Review

Scand J Work Environ Health 1998;24(3):175-182    pdf

doi:10.5271/sjweh.296

Epidemiology of occupational and environmental risk factors related to ovarian cancer

by Shen N, Weiderpass E, Anttila A, Goldberg MS, Vasama-Neuvonen KM, Boffetta P, Vainio HU, Partanen TJ

This paper reviews articles published during 1970-1997 from 48 epidemiologic studies on occupational and environmental risk factors of ovarian cancer. Current evidence is characterized by poorly focused data for occupational and environmental agents, vulnerability to biases, and an almost complete lack of quantitative exposure-response data. The moderate amount of data on nurses, teachers, professionals, dry cleaning employees, women in agriculture, pharmaceutical industry, pharmacists, waitresses, and cooks show very little, if any, evidence of excess risk. Hairdressers, beauticians, and women employed in the printing industry may be at increased risk, but the data are insufficient for strong conclusions.

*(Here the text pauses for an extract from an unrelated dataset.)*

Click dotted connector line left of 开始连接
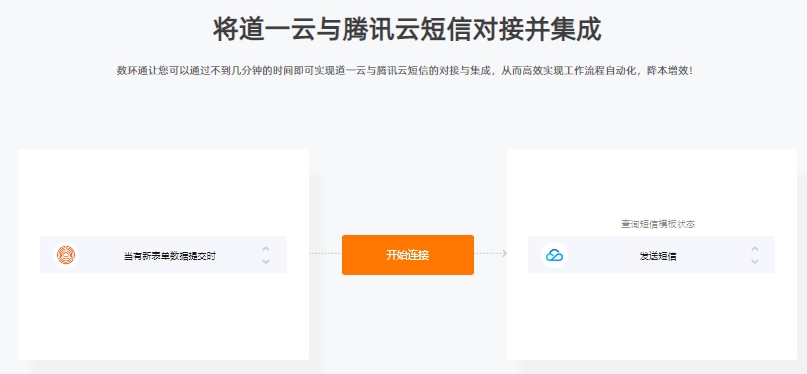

Some case-referent studies suggest a modest-to-moderate excess in association with genital talc application. Few high-quality studies have been carried out, and no chemical agents have been studied extensively, with the exception of exposure to talc. Ovarian cancer may have occupational and environmental etiologies intertwined with cultural, behavioral, and life-style factors and genetic susceptibility, but current knowledge is insufficient to quantify occupational and environmental etiologies reliably. Well-designed analytic epidemiologic studies with sufficient power are needed.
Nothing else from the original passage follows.